En Egypte, avant que le régime d’Hosni Moubarak ne décide de couper totalement l’accès à Internet dans tout le pays, l’une des premières réactions avait été de demander à ceux qui avaient encore accès au net d’ouvrir leurs routeurs WiFi. Les manifestants dont l’accès à l’internet mobile avait été coupé pouvaient alors continuer à publier des messages et à envoyer des photos et des vidéos en profitant des accès ouverts par les habitants. Cette initiative et la coupure généralisée du net a donné tout son sens à la décision du Conseil constitutionnel qui, pour censurer la première loi Hadopi, avait sacralisé l’intérêt d’Internet pour la liberté d’expression :
Considérant qu’aux termes de l’article 11 de la Déclaration des droits de l’homme et du citoyen de 1789 : » La libre communication des pensées et des opinions est un des droits les plus précieux de l’homme : tout citoyen peut donc parler, écrire, imprimer librement, sauf à répondre de l’abus de cette liberté dans les cas déterminés par la loi » ; qu’en l’état actuel des moyens de communication et eu égard au développement généralisé des services de communication au public en ligne ainsi qu’à l’importance prise par ces services pour la participation à la vie démocratique et l’expression des idées et des opinions, ce droit implique la liberté d’accéder à ces services ;
(…) la liberté d’expression et de communication est d’autant plus précieuse que son exercice est une condition de la démocratie et l’une des garanties du respect des autres droits et libertés ; que les atteintes portées à l’exercice de cette liberté doivent être nécessaires, adaptées et proportionnées à l’objectif poursuivi.
En somme, partager son accès à Internet est un acte citoyen qui participe à la liberté d’expression et de communication. En incitant les administrés à couper l’accès à leur Wifi et à redouter leurs voisins, l’Hadopi va contre l’exercice de cette liberté, dont l’exemple égyptien met en exergue l’importance démocratique.
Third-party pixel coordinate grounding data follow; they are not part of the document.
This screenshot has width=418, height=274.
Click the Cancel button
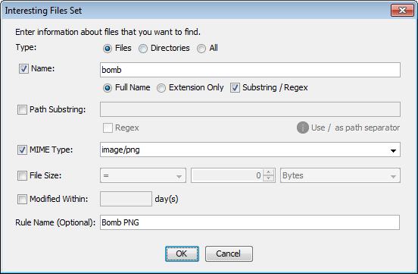tap(229, 254)
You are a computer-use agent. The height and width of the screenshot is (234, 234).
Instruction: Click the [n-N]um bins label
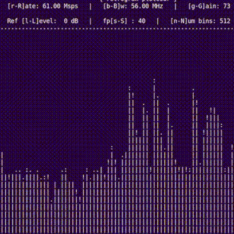193,21
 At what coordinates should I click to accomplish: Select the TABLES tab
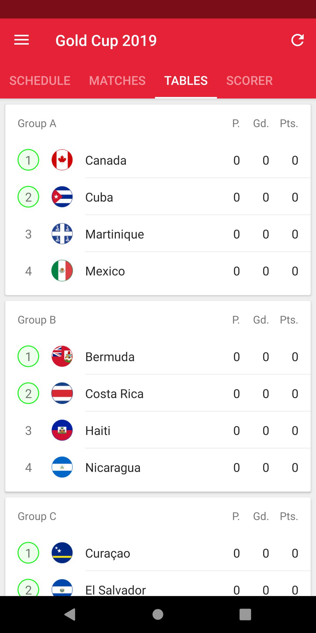tap(186, 81)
Mais ça n’est pas le sentiment du Figaro. Dans une « question du jour » repérée par Yoann Ferret (de Freenews), l’édition papier du Figaro déconseille fortement à ses lecteurs de partager leur accès Wi-Fi avec leur voisin. « Sympathique, mais risqué !« , commence le journal, qui prévient que c’est interdit par les contrats d’abonnement des FAI. « Vous vous exposez alors à des mesures de rétorsion de la part de votre fournisseur d’accès. Pire : vous pouvez être assimilé, aux yeux de la loi, à un fournisseur d’accès à Internet, et donc être soumis aux mêmes responsabilités« , assure-t-il. Il s’agit d’un risque extrêmement théorique, et à tout le moins contestable. Mais le quotidien rappelle par ailleurs les termes de la loi Hadopi, qui oblige à veiller à ne pas permettre le piratage d’œuvres via son accès à Internet. « Si votre voisin fréquente des sites illégaux d’échange et de partage de fichiers, c’est votre responsabilité pénale qui est engagée« , écrit Le Figaro.
Dans un pur style albanien, le journal conclut que « la solution la plus pratique et la plus légale » (sic) pour les voisins « consiste à se connecter à une borne Wi-Fi publique« , ou à se connecter à la box avec ses propres identifiants du même opérateur. On leur dira.